Elevated circulating cell-free mitochondrial DNA level in cerebrospinal fluid of narcolepsy type 1.

Abstract

Narcolepsy type 1 (NT1) is a rare neurological disorder characterized by excessive daytime sleepiness and cataplexy, thought to result from an autoimmune process targeting the hypothalamic hypocretin-producing neurons. Aiming to add clues to the latter hypothesis, we investigated circulating cell-free mitochondrial DNA (ccf-mtDNA) levels in cerebrospinal fluid (CSF), a possible biomarker for neurodegeneration, neuroinflammation or immune activation, from 46 NT1 patients with low CSF hypocretin-1, compared with 32 controls. We found significantly increased ccf-mtDNA levels in NT1 patients compared with controls, which negatively correlated with CSF hypocretin-1 concentrations. Additionally, higher ccf-mtDNA levels were observed in patients with elevated number of sleep onset rapid eye movement periods.

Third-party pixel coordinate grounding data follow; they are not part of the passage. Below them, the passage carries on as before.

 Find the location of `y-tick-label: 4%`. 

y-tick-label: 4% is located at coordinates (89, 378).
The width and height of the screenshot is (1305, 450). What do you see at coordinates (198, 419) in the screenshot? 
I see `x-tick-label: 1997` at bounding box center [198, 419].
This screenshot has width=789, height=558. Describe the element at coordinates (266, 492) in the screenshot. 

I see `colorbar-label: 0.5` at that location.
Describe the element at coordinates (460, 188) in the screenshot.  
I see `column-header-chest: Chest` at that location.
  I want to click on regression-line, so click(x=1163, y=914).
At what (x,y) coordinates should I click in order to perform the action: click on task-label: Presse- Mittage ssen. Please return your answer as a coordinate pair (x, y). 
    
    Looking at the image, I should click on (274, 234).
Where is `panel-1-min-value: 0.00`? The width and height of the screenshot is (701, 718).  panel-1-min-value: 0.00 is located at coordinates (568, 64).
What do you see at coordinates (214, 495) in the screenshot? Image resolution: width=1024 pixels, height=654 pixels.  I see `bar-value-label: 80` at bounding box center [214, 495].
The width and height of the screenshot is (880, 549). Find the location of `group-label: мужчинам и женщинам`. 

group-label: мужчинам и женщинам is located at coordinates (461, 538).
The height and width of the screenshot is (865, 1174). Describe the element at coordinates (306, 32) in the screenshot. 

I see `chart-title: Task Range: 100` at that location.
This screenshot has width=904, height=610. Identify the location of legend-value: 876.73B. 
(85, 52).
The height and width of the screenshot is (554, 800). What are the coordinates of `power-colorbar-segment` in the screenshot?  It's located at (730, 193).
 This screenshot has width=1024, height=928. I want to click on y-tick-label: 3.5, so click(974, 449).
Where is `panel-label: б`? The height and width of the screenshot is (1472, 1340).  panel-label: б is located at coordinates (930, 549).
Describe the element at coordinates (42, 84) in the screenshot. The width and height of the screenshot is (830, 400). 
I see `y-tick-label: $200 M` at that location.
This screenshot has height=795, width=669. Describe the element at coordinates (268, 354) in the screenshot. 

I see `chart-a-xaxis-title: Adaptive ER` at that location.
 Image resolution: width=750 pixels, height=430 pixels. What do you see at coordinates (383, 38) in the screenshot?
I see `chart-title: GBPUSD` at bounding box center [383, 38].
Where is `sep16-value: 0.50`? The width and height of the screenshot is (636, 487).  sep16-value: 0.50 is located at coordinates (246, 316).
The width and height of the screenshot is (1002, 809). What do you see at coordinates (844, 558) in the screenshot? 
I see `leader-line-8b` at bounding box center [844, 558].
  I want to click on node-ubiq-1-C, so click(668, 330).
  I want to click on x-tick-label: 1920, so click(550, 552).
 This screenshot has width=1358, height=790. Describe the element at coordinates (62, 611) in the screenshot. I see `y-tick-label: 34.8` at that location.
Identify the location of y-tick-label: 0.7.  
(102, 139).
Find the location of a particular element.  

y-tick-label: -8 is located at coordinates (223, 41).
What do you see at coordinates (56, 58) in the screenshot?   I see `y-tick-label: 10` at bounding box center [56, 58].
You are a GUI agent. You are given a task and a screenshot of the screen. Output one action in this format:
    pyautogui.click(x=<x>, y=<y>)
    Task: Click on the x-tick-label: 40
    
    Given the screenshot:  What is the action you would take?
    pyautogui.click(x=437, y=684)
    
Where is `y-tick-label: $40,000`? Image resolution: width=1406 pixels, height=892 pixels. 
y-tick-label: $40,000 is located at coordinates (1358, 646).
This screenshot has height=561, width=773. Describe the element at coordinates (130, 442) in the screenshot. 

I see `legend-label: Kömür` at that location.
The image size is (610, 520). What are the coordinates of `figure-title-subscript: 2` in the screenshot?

These observations imply that increased levels of ccf-mtDNA associate with reduced CSF hypocretin-1 concentrations leading to greater alteration in sleep architecture. Furthermore, cytokine profiling in CSF revealed significant changes in interleukins 6 and 18 in NT1 patients, suggesting an active neuroinflammatory process possibly linked to ccf-mtDNA release, thus pointing to a specific inflammatory signature in NT1. These findings hint a potential mitochondrial dysfunction and neuroinflammation in NT1. Further studies are needed to elucidate the underlying mechanisms and how this may reflect on therapy.